The Conservative Party are threatening to review Channel 4's broadcasting remit after the channel came up with a creative way to substitute Prime Minister Boris Johnson in a recent debate.
After Johnson refused to participate in a debate on the climate crisis with other party leaders, Channel 4 filled his place with an ice sculpture of the Earth, which proceeded to melt.
Nigel Farage, who also failed to attend the debate, had a similar ice sculpture stood in his place.
Following the stunt, the Tories said they would look at reviewing Channel 4's public service broadcasting obligations.
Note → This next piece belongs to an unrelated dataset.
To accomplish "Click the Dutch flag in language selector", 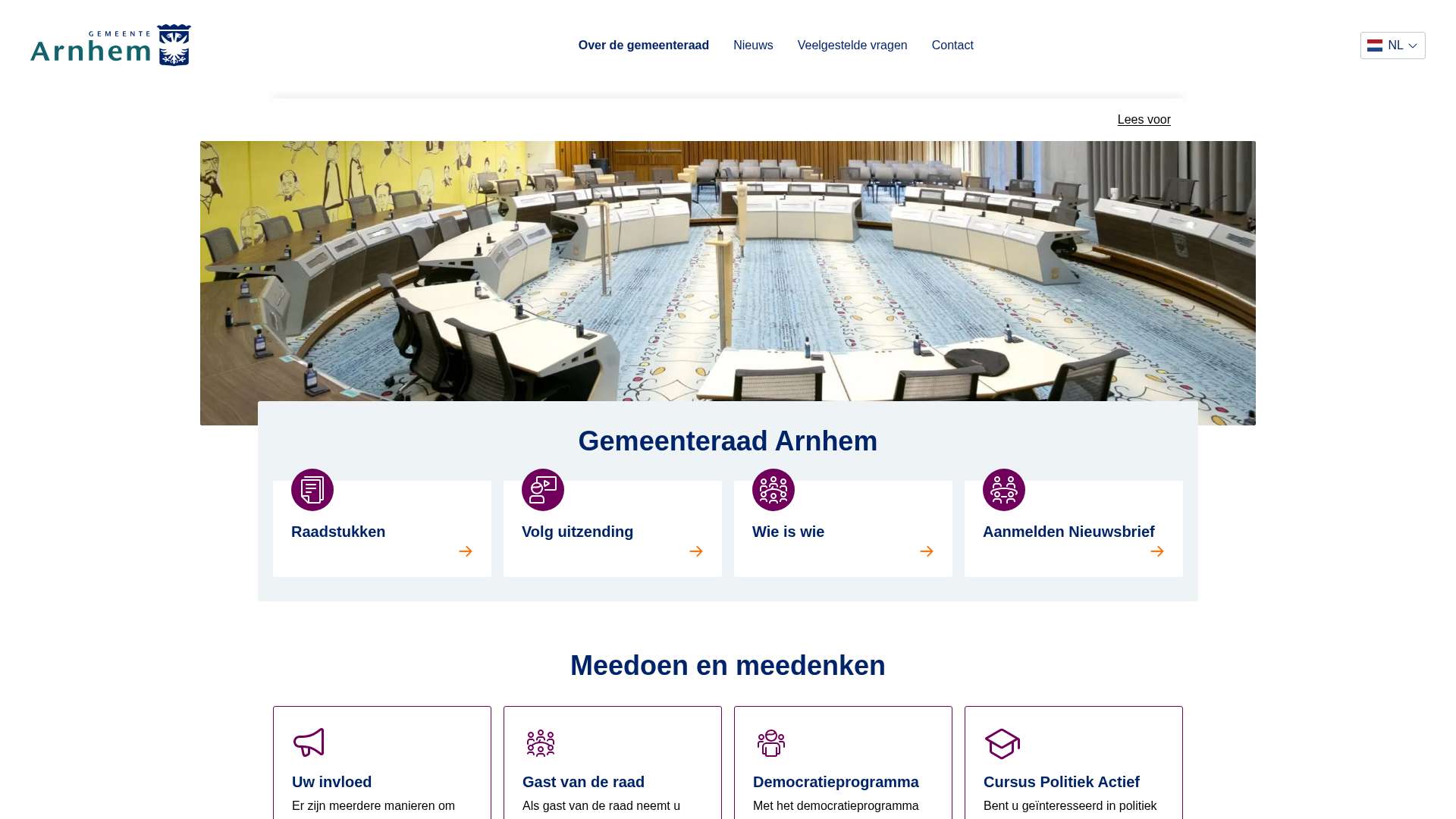I will coord(1375,46).
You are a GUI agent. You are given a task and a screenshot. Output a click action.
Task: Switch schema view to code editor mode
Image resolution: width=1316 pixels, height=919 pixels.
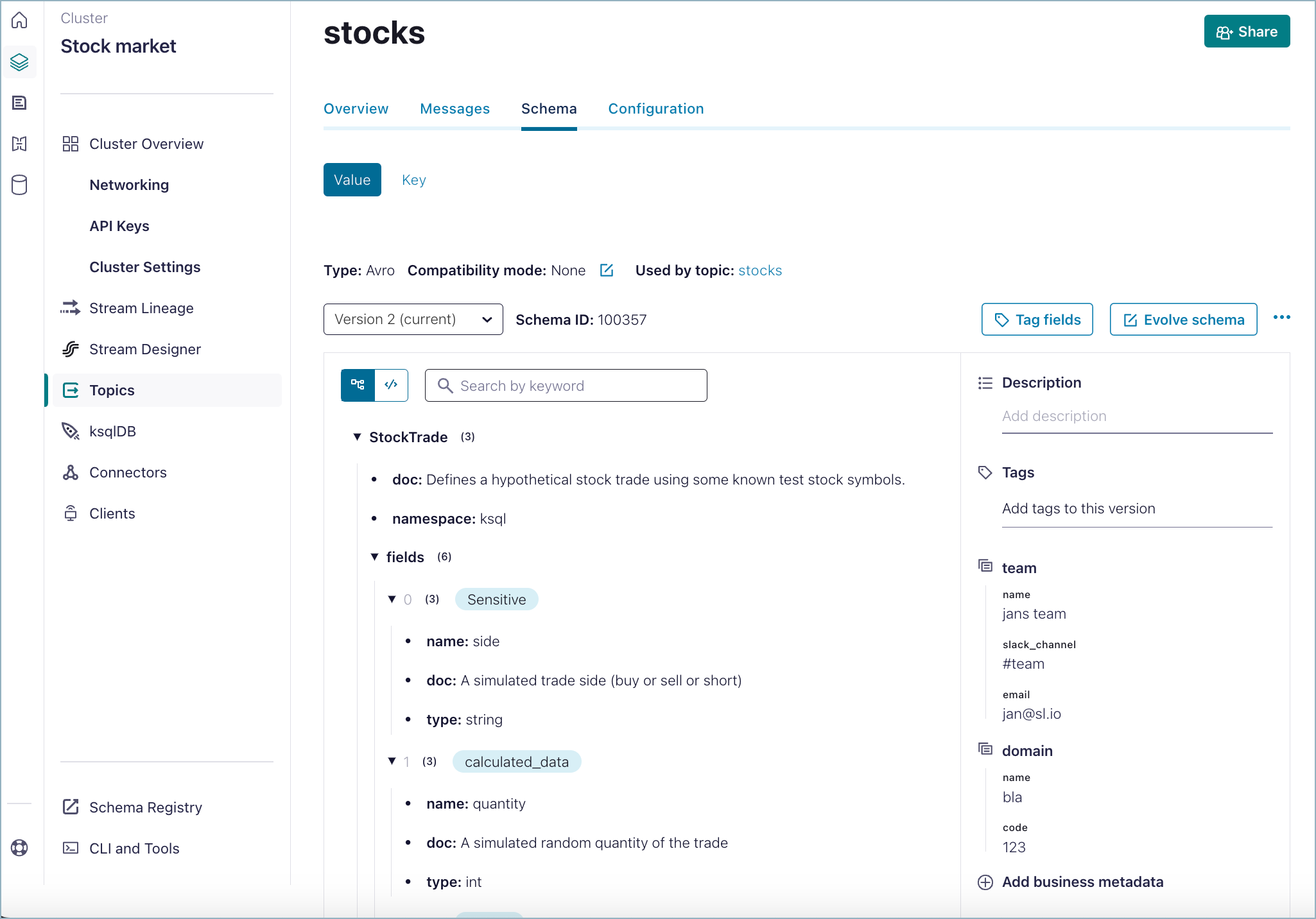click(391, 385)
These two ice sculptures - which represent the emergency on planet earth - will take the place of Boris Johnson and Nigel Farage tonight after they declined our invitation to attend a party leaders' #ClimateDebate
Tune in at 7pm on 4 and here on Twitter: https://t.co/GXl7XiFbgA pic.twitter.com/niPE5MLdGV
— Channel 4 News (@Channel4News) November 28, 2019
Under the proposal, first reported by BuzzFeed News, the party would “look at whether its remit should be better focused so it is serving the public in the best way possible”.
The Conservative Party sent a letter to Ofcom Election Committee chairman Tim Suter, saying it had offered Channel 4 the former environment secretary Michael Gove to be the party's representative for the debate.
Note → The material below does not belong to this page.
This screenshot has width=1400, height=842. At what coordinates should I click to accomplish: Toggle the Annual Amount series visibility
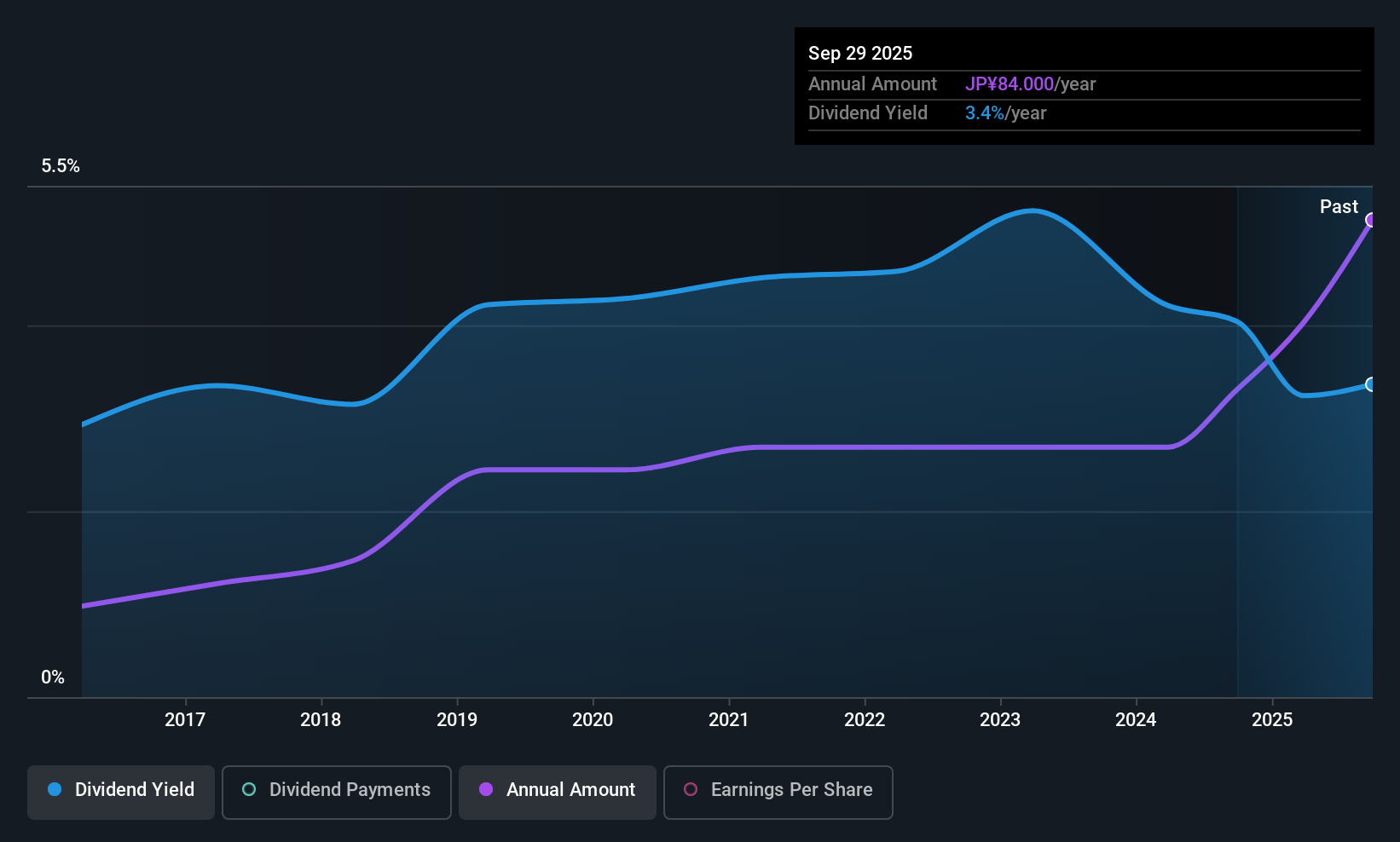(557, 791)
The letter said Channel 4 had breached broadcasting code with the "provocative partisan stunt".
"Channel 4 News has refused to accept this representative, and stated that they intend to 'empty chair' the Conservative Party if the Prime Minister does not attend," the letter said.
"This effectively seeks to deprive the Conservative Party of any representation and attendance at the Channel 4 News debate.
"It has even been reported that Channel 4 has commissioned an ice sculpture of the Prime Minister to represent the Conservative Party.
"Were this the case, this would represent a significant breach of the Code through such a provocative partisan stunt, which would itself constitute making a political opinion in its own right."
A Channel 4 spokesperson said ahead of the debate that Michael Gove "is not the party leader" when asked if he could replace Johnson.